Yes, it appears it would. But it wouldn't because its already 'broken'.

The current find_get_pages_range_tag() actually has the exact same
issue. The current code to fill up the pages array is:

		pages[ret] = &folio->page;
		if (++ret == nr_pages) {
			*index = folio->index + folio_nr_pages(folio);
			goto out;

which behaves the same way as the issue you pointed out (both break
large folios). When I spoke to Matthew about this earlier, we decided
to go ahead with replacing the function and leave it up to the callers
to fix/handle large folios when the filesystem gets to it.

Its not great to leave it 'broken' but its something that isn't - or at
least shouldn't be - creating any problems at present. And I believe Matthew
has plans to address them at some point before they actually become problems?
Dave Chinner Nov. 4, 2022, 12:32 a.m. UTC | #3
On Thu, Nov 03, 2022 at 03:28:05PM -0700, Vishal Moola wrote:
> On Wed, Oct 19, 2022 at 08:01:52AM +1100, Dave Chinner wrote:
> > On Thu, Sep 01, 2022 at 03:01:19PM -0700, Vishal Moola (Oracle) wrote:
> > > Converted function to use folios throughout. This is in preparation for
> > > the removal of find_get_pages_range_tag().
> > > 
> > > Signed-off-by: Vishal Moola (Oracle) <vishal.moola@gmail.com>
> > > ---
> > >  mm/page-writeback.c | 44 +++++++++++++++++++++++---------------------
> > >  1 file changed, 23 insertions(+), 21 deletions(-)

Records provided
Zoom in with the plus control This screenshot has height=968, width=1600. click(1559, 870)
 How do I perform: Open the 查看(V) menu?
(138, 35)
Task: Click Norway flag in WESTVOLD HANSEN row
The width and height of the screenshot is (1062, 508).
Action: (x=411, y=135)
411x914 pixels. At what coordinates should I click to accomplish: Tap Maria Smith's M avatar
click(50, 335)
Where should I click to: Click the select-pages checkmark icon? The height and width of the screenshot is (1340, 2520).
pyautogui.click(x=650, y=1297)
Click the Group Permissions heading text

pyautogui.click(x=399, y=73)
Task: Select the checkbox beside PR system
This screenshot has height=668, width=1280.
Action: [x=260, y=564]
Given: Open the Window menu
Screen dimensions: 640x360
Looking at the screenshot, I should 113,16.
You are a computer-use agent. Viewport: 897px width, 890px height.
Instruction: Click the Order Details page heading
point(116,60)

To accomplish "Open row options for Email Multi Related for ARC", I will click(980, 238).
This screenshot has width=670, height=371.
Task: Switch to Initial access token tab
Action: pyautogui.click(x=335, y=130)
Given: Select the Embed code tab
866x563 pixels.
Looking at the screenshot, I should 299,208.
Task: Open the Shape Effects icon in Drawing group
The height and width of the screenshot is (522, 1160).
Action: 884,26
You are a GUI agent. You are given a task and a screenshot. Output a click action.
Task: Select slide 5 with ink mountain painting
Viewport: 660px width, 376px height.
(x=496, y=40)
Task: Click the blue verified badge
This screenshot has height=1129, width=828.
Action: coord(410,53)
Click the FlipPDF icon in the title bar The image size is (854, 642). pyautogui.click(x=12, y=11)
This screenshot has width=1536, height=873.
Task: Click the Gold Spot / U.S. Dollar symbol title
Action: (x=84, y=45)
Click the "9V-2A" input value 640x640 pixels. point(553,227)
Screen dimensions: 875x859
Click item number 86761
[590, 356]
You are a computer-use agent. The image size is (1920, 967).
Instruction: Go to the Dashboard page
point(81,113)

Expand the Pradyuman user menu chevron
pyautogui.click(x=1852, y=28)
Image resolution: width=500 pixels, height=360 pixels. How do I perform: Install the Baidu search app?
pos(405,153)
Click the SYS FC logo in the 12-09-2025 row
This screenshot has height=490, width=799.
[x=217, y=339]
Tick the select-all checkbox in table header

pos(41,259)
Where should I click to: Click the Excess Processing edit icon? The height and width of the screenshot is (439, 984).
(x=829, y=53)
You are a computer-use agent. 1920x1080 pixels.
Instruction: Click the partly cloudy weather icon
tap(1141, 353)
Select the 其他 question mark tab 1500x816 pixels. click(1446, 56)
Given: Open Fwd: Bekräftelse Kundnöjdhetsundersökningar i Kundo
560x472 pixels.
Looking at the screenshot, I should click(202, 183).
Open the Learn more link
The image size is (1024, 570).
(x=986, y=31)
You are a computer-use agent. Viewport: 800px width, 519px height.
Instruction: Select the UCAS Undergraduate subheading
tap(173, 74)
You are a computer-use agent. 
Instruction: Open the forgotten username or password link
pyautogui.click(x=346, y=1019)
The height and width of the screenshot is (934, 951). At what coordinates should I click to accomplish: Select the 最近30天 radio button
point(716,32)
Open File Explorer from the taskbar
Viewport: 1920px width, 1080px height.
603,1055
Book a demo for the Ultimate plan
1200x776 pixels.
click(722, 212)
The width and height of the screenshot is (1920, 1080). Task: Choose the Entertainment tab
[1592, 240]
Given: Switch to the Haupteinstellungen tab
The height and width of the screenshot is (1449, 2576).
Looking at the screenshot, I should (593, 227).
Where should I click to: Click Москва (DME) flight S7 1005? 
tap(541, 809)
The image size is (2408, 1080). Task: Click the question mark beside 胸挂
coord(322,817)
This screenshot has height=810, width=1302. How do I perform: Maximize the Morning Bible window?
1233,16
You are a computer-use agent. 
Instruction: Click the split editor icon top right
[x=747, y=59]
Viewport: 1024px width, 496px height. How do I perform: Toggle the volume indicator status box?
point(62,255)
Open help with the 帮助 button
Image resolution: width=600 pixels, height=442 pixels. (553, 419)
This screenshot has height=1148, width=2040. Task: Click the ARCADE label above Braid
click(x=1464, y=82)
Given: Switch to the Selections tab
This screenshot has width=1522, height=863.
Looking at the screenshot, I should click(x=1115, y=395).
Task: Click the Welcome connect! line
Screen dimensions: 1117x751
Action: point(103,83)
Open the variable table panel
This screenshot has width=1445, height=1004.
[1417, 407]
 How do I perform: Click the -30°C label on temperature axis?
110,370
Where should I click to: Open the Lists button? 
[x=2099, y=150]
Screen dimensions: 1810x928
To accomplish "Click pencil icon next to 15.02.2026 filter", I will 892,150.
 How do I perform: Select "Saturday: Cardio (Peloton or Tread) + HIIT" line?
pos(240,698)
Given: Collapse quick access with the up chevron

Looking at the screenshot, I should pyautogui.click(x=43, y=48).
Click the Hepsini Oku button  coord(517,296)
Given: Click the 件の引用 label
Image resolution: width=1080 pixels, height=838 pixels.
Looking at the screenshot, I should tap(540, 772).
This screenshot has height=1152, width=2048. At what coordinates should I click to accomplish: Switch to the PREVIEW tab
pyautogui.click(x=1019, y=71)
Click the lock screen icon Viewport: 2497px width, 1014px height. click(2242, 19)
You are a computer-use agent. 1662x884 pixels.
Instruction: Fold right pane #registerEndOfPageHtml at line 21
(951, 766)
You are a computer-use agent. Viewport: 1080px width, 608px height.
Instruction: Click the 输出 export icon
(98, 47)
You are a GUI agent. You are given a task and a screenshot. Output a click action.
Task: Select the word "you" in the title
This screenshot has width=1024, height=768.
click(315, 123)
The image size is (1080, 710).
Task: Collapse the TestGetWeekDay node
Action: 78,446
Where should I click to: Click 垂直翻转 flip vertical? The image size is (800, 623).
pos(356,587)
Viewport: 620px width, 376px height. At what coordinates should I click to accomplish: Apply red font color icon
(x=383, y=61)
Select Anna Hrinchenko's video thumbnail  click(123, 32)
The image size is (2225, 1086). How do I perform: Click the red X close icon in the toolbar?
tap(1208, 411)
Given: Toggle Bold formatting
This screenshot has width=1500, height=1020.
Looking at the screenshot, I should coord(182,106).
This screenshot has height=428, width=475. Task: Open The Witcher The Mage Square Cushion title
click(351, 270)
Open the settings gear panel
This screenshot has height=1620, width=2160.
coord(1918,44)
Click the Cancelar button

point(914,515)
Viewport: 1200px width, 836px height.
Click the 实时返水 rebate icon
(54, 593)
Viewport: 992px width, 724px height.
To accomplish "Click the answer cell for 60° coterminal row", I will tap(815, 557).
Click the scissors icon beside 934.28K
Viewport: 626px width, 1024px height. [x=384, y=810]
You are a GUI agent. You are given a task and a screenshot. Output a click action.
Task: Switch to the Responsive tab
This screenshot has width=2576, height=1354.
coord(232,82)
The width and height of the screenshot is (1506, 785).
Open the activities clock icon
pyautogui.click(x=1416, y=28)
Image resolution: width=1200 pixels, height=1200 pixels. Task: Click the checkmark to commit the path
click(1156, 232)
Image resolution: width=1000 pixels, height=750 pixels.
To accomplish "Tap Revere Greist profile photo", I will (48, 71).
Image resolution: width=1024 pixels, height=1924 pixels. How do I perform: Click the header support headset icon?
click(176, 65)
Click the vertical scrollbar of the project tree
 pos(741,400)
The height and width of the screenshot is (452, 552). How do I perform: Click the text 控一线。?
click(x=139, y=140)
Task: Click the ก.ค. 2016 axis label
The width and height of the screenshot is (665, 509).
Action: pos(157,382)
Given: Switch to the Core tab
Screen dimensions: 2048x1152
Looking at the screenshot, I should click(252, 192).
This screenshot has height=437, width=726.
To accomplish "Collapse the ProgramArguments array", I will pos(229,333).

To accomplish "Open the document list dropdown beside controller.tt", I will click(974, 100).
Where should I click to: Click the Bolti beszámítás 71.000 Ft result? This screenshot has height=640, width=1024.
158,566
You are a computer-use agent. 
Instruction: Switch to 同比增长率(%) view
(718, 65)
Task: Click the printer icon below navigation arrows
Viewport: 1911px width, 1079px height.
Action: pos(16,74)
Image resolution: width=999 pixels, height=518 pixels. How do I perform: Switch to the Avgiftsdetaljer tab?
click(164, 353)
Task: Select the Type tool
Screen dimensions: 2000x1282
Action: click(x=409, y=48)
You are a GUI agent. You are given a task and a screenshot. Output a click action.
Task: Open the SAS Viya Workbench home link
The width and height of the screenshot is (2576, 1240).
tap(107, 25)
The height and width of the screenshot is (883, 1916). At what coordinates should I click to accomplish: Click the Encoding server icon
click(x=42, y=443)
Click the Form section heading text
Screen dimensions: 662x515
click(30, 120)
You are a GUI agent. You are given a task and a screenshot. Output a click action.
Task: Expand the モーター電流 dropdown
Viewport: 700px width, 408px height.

Problem details
Continue the kernel mailing-list thread about replacing find_get_pages_range_tag() with folios, picking up after its last line.

Response below
> > > 
> > > diff --git a/mm/page-writeback.c b/mm/page-writeback.c
> > > index 032a7bf8d259..087165357a5a 100644
> > > --- a/mm/page-writeback.c
> > > +++ b/mm/page-writeback.c
> > > @@ -2285,15 +2285,15 @@ int write_cache_pages(struct address_space *mapping,
> > >  	int ret = 0;
> > >  	int done = 0;
> > >  	int error;
> > > -	struct pagevec pvec;
> > > -	int nr_pages;
> > > +	struct folio_batch fbatch;
> > > +	int nr_folios;
> > >  	pgoff_t index;
> > >  	pgoff_t end;		/* Inclusive */
> > >  	pgoff_t done_index;
> > >  	int range_whole = 0;
> > >  	xa_mark_t tag;
> > >  
> > > -	pagevec_init(&pvec);
> > > +	folio_batch_init(&fbatch);
> > >  	if (wbc->range_cyclic) {
> > >  		index = mapping->writeback_index; /* prev offset */
> > >  		end = -1;
> > > @@ -2313,17 +2313,18 @@ int write_cache_pages(struct address_space *mapping,
> > >  	while (!done && (index <= end)) {
> > >  		int i;
> > >  
> > > -		nr_pages = pagevec_lookup_range_tag(&pvec, mapping, &index, end,
> > > -				tag);
> > > -		if (nr_pages == 0)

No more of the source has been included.